本文:
自立していた猫、モネ
モネが逝ってから早や1年。
ペットロスに襲われるだろう、と思ったのですが、思い出話の後には必ず
「気難しい猫だった・・・」。
いつも座を支配していたのにどうして1番にこだわる? 多分TVの影響。
突然不機嫌になって足音荒く隣の部屋に移る。カ-ペットの上なのに。
ガックリと肩を落として落ち込む。居間の真ん中、衆人環視の中で。
「分かった、分かった。モネは猫と人間の中で1番だから。モネは宇宙一だからね」。
とある日言うと、明らかに、露骨に、自立した猫として振舞い始めた。だから
膝には乗らない(家猫が自立してどうする)。
秋晴れのその日は、庭中に越年蜻蛉が湧き上がり溢れかえるように飛び交い、
さらに次々と現れてはモルタルの壁一面に停まり始めました。
見た事のない光景でした。
前の日まで、その日の朝まで元気だったのに、静かに心臓が脈を打つのを止め
モネは永眠しました。
1番のモネは19才と7ヶ月。 (10月)
モネを見送って、数日後の朝、
居間のソファのいつもモネの座っていた場所に窪みが出来ていました。
一時は8kg近くあったその頃のままの降り立った後にのこるスプリングのソファの窪み。
あれは何だったのか、そう思いたかったからなのか。
モネのいない2度目の雪の季節が始まろうとしています。(2016・11・21)
記憶の窓から
ある時、アイスを食べようと猫の小皿も用意してやると、国産でないと知ったとたん
身を引いた。アイスは大好物の筈。
疑わしそうに人間が食べるのを見てから恐る恐る舐め始める。
一度も動物病院のお世話になっていない健康オタク猫のモネは最後までピカピカに
尖ったきれいな白い歯をしていた。
人間を毒見役にする猫なんて・・・。

やること:
(1) 本文によると、モネは何才何ヶ月で永眠したか。
(2) 本文から、「ペットロスに襲われるだろう、と思ったのですが、思い出話の後には必ず」で始まり「見た事のない光景でした。」に至るまでの部分を抜き出してください。

提供データ:
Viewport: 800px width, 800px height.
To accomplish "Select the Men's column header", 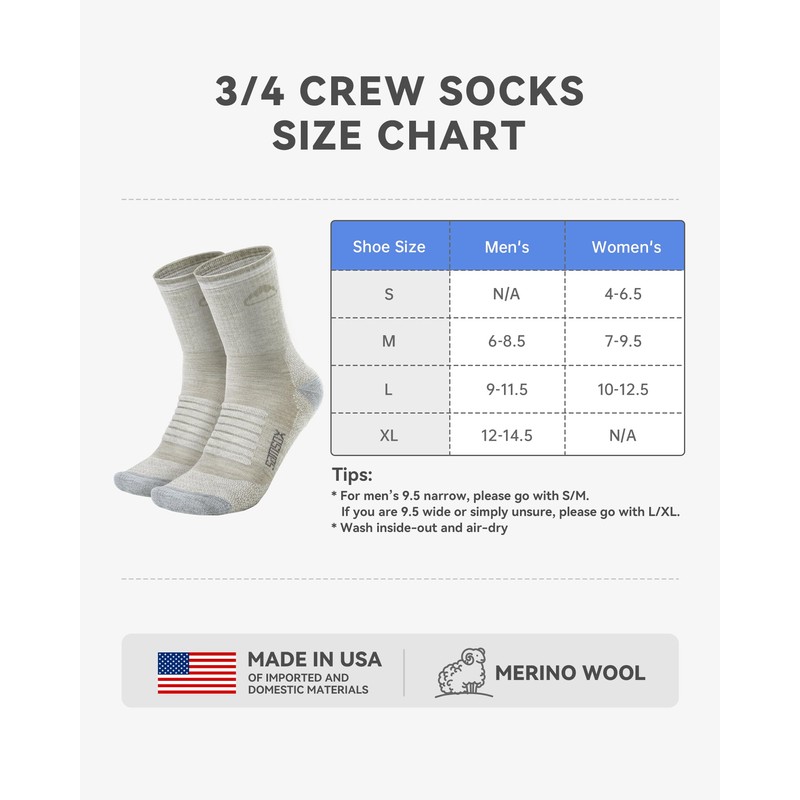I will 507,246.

...

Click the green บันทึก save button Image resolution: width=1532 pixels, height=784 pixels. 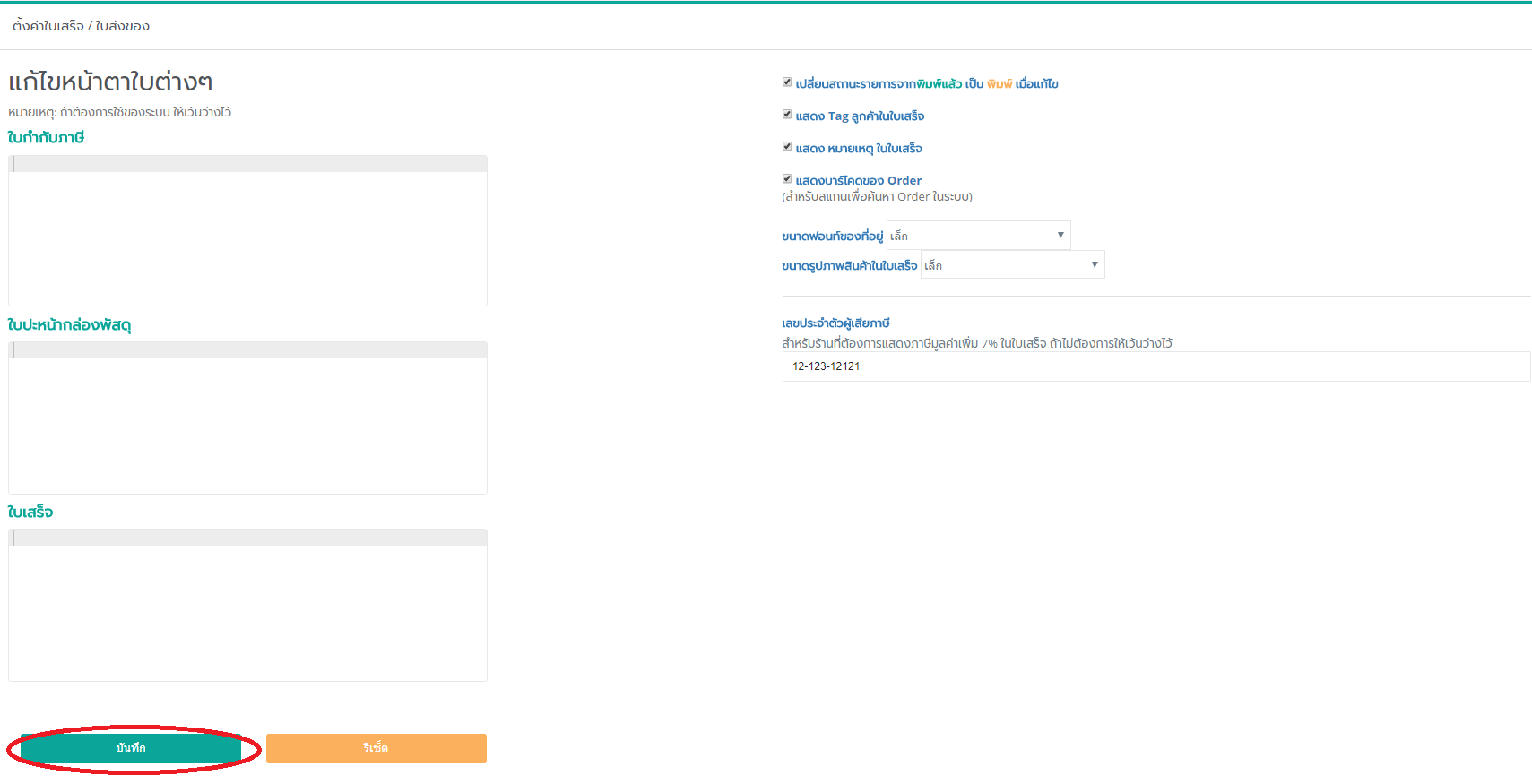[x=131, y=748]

---

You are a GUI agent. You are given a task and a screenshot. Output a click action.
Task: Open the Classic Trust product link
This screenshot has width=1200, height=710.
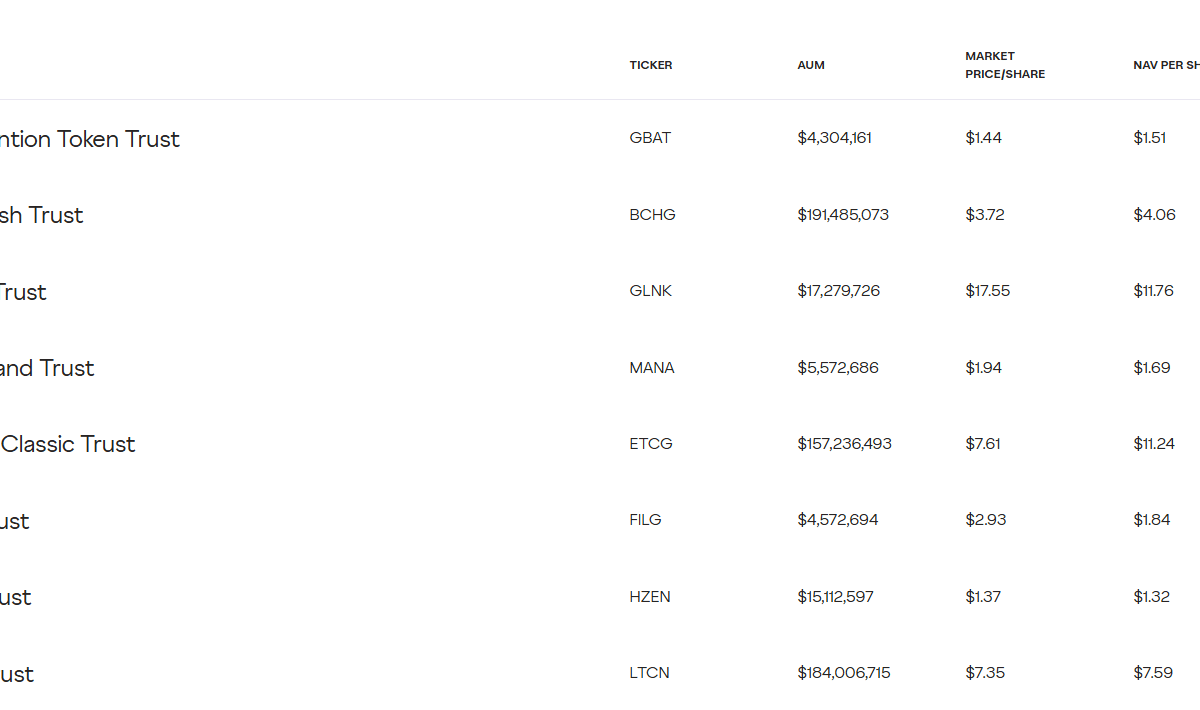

解答:
(1) 19才と7ヶ月。

(2)
ペットロスに襲われるだろう、と思ったのですが、思い出話の後には必ず
「気難しい猫だった・・・」。
いつも座を支配していたのにどうして1番にこだわる? 多分TVの影響。
突然不機嫌になって足音荒く隣の部屋に移る。カ-ペットの上なのに。
ガックリと肩を落として落ち込む。居間の真ん中、衆人環視の中で。
「分かった、分かった。モネは猫と人間の中で1番だから。モネは宇宙一だからね」。
とある日言うと、明らかに、露骨に、自立した猫として振舞い始めた。だから
膝には乗らない(家猫が自立してどうする)。
秋晴れのその日は、庭中に越年蜻蛉が湧き上がり溢れかえるように飛び交い、
さらに次々と現れてはモルタルの壁一面に停まり始めました。
見た事のない光景でした。